(Data records)
-.-.-

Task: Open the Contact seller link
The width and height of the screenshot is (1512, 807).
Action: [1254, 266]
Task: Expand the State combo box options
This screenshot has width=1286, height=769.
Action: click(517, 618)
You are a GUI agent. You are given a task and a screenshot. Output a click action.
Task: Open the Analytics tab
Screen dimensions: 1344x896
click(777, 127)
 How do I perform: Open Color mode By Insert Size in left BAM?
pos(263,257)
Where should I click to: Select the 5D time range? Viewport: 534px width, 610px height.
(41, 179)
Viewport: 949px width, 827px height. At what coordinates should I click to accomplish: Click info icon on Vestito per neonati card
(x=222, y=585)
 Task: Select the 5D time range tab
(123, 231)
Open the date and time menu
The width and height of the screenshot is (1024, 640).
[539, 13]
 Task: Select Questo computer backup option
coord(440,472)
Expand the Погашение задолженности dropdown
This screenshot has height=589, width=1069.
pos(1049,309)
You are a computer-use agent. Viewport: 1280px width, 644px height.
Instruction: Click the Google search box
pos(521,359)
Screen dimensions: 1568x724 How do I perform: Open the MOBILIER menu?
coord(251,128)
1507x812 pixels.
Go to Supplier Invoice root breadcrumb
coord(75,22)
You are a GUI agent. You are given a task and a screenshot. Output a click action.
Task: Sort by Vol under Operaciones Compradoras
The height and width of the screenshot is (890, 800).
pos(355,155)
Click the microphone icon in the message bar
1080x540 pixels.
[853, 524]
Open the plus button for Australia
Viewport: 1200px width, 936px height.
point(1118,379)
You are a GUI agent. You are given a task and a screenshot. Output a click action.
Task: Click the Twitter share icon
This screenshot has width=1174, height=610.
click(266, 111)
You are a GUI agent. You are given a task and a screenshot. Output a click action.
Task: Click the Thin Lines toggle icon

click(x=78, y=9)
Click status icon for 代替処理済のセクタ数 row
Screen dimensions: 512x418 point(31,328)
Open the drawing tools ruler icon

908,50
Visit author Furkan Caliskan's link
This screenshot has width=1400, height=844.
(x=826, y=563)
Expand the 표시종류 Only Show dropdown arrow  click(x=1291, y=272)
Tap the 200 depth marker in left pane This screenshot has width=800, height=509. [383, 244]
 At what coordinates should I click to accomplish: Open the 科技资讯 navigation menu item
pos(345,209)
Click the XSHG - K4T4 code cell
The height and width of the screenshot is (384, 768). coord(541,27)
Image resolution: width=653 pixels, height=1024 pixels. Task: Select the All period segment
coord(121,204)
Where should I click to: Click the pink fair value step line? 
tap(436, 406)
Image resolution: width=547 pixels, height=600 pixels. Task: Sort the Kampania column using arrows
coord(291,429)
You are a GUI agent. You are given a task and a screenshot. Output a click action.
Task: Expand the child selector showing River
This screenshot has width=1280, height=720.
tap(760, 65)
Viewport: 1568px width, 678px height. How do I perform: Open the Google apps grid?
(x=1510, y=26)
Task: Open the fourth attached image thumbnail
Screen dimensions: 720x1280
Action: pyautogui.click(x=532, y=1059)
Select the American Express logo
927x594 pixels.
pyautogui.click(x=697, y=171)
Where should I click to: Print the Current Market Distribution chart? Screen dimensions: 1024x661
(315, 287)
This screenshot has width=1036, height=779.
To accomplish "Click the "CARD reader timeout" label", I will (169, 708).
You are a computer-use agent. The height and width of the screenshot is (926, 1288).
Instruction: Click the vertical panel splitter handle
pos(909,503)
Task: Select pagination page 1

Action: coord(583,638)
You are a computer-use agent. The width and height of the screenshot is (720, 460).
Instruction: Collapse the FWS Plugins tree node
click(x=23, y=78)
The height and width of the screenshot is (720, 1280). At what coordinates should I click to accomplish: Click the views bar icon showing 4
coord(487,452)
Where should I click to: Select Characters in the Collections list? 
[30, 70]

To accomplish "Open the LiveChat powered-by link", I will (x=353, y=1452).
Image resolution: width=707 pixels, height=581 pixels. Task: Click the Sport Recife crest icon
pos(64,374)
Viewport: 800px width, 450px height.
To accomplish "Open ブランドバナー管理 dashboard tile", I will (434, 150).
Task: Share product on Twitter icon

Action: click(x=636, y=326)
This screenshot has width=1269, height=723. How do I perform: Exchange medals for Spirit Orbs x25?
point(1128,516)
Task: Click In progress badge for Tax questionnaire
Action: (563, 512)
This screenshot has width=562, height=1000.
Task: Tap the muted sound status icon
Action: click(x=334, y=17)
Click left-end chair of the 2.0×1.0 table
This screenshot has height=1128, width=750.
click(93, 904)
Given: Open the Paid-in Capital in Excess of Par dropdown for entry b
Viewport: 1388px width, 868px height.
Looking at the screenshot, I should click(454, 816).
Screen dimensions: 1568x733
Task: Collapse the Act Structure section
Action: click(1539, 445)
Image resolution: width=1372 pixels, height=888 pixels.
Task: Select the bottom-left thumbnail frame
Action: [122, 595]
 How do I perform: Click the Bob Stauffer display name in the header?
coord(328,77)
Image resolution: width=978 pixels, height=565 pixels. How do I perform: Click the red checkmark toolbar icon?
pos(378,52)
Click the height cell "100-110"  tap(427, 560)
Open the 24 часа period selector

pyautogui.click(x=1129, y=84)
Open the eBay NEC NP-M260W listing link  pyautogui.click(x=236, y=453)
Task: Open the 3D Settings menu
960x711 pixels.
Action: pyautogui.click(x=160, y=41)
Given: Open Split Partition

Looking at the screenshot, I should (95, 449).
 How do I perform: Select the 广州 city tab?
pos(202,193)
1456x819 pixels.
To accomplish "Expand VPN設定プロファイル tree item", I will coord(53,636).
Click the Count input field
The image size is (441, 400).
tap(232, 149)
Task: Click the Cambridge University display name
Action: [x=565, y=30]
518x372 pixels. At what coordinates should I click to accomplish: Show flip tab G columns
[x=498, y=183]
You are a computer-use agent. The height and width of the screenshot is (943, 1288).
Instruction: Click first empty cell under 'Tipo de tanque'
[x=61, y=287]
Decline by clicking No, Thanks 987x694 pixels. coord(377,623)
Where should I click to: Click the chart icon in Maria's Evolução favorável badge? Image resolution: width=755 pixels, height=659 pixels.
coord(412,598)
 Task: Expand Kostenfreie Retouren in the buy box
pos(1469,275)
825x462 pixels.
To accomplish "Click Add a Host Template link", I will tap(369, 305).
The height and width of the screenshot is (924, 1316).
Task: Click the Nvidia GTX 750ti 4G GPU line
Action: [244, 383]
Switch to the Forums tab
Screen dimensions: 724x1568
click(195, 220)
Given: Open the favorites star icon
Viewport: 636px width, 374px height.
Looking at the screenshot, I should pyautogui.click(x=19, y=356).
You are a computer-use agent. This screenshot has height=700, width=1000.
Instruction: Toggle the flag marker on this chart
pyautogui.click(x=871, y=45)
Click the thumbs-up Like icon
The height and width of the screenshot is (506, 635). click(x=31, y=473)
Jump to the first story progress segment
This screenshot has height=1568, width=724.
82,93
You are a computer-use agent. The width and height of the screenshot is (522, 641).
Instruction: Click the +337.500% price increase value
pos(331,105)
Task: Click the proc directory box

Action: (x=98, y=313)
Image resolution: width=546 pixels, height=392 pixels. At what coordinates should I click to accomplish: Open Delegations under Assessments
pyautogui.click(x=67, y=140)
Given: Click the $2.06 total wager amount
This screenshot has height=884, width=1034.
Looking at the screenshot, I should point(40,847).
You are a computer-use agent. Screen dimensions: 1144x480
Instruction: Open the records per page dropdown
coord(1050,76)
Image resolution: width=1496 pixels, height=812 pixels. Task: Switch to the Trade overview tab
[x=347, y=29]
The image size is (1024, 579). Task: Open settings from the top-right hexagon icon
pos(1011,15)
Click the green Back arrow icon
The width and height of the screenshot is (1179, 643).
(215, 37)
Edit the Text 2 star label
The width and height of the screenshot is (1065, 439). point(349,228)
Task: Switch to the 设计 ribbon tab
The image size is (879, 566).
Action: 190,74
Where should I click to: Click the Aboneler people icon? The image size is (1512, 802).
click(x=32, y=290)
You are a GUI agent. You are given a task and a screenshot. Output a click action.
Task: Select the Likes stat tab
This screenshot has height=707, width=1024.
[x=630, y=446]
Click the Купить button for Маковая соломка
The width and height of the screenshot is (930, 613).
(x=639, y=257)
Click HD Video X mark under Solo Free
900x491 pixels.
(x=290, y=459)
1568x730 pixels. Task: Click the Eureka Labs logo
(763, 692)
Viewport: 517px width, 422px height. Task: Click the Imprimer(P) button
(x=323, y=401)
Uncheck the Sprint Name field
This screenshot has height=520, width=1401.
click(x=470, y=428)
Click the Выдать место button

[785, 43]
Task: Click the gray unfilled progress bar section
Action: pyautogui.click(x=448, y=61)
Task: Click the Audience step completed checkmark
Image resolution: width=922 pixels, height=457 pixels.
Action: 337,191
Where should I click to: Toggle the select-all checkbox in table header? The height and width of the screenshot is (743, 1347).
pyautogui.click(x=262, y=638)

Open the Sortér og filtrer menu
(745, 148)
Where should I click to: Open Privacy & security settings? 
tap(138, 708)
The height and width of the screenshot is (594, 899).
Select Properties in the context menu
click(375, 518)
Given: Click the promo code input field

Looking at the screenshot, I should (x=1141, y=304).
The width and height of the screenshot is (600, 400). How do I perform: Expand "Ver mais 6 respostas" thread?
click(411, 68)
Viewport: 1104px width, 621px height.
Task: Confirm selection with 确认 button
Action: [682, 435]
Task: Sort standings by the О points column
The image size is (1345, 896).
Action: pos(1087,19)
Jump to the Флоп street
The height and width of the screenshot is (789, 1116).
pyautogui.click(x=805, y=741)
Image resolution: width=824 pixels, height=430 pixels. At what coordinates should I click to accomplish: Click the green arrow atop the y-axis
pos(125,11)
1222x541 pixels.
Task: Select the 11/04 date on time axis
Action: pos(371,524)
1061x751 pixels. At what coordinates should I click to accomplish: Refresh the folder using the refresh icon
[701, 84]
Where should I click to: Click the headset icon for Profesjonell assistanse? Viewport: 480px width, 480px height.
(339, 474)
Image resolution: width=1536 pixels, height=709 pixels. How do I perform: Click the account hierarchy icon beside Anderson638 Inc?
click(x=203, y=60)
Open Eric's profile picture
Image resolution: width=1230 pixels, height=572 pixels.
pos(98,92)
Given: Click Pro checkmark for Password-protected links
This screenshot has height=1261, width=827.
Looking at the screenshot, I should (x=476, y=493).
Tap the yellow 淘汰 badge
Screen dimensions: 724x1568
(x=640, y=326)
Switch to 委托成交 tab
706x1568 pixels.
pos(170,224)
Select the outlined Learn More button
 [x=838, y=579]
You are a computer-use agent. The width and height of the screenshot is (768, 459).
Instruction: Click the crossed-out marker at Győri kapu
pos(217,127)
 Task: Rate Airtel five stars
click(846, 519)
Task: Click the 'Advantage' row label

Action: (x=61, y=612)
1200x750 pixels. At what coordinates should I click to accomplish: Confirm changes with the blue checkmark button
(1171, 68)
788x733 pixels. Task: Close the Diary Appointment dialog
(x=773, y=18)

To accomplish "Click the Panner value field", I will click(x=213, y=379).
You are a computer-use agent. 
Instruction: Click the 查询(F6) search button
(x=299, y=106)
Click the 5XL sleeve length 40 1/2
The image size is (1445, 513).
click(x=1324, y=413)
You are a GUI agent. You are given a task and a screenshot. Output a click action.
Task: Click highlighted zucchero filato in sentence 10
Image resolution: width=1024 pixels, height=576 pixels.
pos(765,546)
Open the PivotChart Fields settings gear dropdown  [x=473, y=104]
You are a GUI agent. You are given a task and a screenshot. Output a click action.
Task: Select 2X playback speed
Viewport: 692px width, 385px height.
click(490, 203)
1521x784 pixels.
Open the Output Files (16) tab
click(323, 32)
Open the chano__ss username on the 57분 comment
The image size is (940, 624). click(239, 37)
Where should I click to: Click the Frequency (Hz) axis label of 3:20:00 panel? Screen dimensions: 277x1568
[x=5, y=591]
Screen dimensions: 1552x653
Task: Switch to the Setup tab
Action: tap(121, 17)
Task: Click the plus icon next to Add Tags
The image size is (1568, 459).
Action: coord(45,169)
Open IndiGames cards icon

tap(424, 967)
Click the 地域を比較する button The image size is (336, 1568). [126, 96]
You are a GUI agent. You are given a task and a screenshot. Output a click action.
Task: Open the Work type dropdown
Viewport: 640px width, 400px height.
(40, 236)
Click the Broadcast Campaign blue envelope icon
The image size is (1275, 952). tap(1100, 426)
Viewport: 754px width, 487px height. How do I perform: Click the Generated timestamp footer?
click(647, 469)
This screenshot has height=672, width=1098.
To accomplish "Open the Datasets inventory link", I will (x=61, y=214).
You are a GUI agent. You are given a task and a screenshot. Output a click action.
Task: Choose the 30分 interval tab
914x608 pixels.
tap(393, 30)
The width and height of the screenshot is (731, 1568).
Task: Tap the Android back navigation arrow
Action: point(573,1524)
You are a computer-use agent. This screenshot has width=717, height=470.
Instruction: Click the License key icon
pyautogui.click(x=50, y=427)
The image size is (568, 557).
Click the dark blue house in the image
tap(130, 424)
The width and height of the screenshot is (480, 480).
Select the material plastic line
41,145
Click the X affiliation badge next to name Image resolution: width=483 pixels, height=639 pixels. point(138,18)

-.-.-

**WORK REQUIRED:** Gather from the entries above all lines that include the string "Jump".

**SOLUTION TO THE PROBLEM:**
Jump to the first story progress segment
Jump to the Флоп street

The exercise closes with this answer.